----- Text -----

Purpose
We describe the deciphering algorithm needed to unprotect source programs stored by GW-BASIC / BASICA.COM.History
Microsoft BASIC interpreters were a common way of programming early IBM PC and compatible computers (1981 onwards). Several versions of Microsoft BASIC were used: first IBM PC came with “Cassette BASIC” in ROM, while “Disk BASIC” (BASIC.COM) and “Advanced BASIC” (BASICA.COM) shipped with DOS floppies. IBM compatible computers ran the equivalent GW-BASIC bundled with MS-DOS (online manual). They were eventually replaced by the QBasic interpreter with MS-DOS 5.0, or by the QuickBASIC compiler.Source programs used by BASICA and GW-BASIC interpreters could be saved under three different formats:
- The command SAVE “PROGRAM.BAS”, A stores an ASCII version of the program which can easily be read by a text editor or exported to other BASIC dialects.

-----

## Objective
Copy out the GW-BASIC text above in full, word for word.

----- Data lines -----

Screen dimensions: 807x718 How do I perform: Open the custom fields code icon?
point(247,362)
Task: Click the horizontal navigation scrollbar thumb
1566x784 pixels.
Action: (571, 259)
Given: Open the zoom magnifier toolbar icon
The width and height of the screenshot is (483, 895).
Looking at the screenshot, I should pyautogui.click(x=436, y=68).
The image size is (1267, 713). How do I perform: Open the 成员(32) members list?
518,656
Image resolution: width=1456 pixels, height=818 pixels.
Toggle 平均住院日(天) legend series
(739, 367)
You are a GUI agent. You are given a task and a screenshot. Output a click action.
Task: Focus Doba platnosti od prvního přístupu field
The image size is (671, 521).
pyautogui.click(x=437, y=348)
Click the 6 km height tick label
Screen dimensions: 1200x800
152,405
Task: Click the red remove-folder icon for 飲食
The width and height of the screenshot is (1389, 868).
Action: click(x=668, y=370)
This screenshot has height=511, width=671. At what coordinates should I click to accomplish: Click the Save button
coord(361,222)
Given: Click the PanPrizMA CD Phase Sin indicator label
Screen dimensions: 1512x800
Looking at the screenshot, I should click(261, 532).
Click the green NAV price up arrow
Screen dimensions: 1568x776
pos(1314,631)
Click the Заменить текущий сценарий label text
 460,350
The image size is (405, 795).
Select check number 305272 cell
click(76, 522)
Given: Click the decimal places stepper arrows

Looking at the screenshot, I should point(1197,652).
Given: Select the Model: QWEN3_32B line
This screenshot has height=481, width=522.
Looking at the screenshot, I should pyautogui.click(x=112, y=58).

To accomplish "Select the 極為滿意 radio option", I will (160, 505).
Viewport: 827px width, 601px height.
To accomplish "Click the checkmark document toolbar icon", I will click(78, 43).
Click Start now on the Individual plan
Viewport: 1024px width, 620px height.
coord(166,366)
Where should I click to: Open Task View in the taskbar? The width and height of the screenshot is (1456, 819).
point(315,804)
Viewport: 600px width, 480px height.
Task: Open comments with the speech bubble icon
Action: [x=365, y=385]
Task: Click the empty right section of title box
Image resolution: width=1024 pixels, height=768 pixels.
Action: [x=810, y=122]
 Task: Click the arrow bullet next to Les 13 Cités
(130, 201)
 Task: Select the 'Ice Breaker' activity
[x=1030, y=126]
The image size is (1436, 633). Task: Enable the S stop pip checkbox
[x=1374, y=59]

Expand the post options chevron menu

-----

## Response to the task
Purpose
We describe the deciphering algorithm needed to unprotect source programs stored by GW-BASIC / BASICA.COM.History
Microsoft BASIC interpreters were a common way of programming early IBM PC and compatible computers (1981 onwards). Several versions of Microsoft BASIC were used: first IBM PC came with “Cassette BASIC” in ROM, while “Disk BASIC” (BASIC.COM) and “Advanced BASIC” (BASICA.COM) shipped with DOS floppies. IBM compatible computers ran the equivalent GW-BASIC bundled with MS-DOS (online manual). They were eventually replaced by the QBasic interpreter with MS-DOS 5.0, or by the QuickBASIC compiler.Source programs used by BASICA and GW-BASIC interpreters could be saved under three different formats:
- The command SAVE “PROGRAM.BAS”, A stores an ASCII version of the program which can easily be read by a text editor or exported to other BASIC dialects.